◆ **WHAT TO WORK ON**
Retrieve each line that contains the word "agent" from the entries below.

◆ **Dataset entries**

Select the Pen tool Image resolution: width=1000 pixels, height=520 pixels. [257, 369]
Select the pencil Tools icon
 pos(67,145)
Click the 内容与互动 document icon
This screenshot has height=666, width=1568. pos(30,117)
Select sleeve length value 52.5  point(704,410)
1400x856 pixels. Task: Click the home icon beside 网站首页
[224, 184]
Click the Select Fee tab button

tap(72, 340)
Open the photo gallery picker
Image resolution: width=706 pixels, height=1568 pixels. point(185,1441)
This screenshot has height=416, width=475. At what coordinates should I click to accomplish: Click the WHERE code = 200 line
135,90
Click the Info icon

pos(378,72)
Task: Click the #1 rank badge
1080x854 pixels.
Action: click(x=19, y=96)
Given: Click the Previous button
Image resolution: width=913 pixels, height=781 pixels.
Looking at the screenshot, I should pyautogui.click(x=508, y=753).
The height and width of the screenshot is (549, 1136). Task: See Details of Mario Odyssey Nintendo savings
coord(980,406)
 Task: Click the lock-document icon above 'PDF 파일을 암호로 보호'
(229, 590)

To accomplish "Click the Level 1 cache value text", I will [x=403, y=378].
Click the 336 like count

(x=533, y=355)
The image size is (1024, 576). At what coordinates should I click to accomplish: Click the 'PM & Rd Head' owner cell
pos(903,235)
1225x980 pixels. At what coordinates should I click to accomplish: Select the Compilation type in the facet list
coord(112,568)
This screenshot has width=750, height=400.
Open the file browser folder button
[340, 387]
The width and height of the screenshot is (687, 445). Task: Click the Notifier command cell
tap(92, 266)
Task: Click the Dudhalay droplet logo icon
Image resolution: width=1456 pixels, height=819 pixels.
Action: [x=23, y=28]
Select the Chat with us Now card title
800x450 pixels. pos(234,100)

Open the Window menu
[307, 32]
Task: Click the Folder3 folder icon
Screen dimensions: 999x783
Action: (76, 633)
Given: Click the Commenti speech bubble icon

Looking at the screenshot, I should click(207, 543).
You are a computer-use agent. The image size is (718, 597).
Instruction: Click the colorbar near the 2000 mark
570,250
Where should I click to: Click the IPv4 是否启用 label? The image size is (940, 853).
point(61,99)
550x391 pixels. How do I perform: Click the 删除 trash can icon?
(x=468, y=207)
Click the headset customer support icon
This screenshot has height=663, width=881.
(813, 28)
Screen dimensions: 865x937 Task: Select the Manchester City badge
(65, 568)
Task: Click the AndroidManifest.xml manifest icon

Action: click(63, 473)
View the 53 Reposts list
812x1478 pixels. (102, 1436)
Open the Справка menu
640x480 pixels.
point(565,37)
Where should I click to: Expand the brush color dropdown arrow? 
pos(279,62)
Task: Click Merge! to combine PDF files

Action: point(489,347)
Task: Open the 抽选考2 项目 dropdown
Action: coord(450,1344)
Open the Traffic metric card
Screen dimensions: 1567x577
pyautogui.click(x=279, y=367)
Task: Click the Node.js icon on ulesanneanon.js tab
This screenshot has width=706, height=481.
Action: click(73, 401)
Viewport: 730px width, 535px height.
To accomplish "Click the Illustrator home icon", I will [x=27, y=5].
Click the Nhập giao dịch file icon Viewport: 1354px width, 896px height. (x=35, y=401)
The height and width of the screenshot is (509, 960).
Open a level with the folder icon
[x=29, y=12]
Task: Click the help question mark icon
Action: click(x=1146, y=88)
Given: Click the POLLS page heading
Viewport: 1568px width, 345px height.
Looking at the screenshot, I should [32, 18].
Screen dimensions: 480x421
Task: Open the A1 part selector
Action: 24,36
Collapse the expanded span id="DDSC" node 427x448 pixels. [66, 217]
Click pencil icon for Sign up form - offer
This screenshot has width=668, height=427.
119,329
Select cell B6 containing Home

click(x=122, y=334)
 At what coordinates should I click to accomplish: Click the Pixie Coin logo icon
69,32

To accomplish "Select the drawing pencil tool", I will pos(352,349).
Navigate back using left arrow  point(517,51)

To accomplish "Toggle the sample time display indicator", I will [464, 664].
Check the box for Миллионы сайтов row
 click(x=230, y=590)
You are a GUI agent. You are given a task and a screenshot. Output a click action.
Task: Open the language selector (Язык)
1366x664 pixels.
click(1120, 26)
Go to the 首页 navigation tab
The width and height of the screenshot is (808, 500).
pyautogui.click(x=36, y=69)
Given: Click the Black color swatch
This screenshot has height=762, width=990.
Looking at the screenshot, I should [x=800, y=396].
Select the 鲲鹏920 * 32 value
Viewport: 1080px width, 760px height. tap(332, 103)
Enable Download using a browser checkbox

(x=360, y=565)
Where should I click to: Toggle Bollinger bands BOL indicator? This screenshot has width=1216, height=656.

◆ **REPLY**
You are a computer-use agent. The image size is (718, 597).
You are a GUI agent. You are given a task and a screenshot. Output a click action.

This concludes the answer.